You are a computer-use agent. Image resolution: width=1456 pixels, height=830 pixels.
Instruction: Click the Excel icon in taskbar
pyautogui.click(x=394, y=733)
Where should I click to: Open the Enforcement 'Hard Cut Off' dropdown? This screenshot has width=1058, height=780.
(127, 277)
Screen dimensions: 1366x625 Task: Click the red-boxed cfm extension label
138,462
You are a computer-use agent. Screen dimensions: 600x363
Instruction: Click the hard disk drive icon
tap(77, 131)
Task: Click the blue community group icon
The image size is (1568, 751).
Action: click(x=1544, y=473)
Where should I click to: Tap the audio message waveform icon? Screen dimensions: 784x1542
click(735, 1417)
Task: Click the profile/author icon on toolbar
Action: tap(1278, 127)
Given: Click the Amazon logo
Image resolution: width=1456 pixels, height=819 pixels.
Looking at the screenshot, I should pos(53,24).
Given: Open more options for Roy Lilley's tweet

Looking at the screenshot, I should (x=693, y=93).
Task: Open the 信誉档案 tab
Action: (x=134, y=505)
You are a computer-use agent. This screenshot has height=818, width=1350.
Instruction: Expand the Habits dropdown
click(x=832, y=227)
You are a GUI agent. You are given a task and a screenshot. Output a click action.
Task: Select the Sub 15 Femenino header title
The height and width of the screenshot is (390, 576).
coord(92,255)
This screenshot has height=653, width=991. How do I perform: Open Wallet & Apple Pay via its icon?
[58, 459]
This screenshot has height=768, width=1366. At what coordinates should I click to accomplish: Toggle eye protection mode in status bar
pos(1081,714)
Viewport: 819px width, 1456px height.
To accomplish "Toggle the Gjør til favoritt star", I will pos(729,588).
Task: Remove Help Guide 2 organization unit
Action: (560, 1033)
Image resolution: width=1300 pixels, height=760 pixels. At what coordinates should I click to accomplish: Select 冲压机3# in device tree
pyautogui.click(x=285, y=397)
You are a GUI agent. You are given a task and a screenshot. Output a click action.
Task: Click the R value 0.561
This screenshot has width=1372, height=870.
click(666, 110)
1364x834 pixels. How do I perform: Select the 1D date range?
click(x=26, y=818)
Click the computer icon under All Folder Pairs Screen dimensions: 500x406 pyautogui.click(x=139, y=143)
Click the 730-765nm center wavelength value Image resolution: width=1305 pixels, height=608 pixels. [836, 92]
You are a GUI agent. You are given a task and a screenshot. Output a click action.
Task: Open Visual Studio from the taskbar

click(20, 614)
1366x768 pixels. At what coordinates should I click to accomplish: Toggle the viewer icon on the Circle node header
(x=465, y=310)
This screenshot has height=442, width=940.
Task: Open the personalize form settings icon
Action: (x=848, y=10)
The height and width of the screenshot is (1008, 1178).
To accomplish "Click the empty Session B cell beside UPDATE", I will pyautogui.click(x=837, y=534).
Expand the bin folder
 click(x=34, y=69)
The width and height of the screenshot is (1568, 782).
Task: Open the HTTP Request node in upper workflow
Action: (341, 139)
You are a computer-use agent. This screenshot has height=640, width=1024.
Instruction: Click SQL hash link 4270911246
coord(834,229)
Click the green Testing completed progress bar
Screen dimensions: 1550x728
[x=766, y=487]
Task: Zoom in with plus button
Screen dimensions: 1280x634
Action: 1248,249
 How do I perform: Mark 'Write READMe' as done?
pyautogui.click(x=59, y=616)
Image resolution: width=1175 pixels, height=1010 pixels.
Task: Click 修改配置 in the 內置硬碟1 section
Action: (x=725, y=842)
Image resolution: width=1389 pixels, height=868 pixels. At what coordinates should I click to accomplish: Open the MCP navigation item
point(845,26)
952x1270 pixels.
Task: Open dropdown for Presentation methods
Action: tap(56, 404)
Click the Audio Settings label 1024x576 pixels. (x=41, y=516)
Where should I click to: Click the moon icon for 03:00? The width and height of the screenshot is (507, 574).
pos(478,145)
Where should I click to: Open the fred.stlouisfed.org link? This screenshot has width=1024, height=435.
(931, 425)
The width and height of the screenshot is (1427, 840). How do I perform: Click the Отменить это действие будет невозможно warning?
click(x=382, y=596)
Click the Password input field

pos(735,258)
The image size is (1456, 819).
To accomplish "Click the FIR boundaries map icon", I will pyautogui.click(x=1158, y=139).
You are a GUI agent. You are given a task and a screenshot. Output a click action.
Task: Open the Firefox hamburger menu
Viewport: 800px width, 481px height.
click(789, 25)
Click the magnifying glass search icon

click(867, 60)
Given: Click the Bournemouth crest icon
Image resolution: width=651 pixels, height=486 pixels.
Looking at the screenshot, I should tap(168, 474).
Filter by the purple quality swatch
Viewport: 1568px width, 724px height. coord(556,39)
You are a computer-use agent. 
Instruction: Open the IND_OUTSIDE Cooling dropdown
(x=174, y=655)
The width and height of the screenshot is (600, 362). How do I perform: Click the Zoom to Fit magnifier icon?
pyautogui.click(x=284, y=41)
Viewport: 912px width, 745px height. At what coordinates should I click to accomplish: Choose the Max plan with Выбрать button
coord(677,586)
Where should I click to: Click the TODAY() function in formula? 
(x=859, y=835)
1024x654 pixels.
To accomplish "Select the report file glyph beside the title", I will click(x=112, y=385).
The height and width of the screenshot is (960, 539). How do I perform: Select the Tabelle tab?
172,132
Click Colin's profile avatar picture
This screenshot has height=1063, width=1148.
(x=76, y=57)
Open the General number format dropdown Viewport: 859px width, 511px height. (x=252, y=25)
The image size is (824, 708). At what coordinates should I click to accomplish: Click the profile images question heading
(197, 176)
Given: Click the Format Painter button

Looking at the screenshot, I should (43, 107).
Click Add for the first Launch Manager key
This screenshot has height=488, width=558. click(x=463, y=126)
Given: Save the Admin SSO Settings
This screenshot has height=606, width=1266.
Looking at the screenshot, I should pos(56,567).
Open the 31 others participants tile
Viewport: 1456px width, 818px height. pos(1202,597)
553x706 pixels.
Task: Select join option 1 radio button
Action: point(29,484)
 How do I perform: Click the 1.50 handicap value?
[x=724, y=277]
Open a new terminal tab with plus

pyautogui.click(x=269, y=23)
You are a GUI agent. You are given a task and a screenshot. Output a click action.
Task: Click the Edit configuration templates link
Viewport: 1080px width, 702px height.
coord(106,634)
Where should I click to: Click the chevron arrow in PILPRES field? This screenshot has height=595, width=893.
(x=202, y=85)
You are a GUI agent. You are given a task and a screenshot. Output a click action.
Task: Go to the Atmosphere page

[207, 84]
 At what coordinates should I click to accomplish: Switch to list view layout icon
=-=-=
■ What to work on
Report every line of the records that contains the word "title".

■ Solved problem
Task: Select the Sub 15 Femenino header title
To accomplish "Select the report file glyph beside the title", I will click(x=112, y=385).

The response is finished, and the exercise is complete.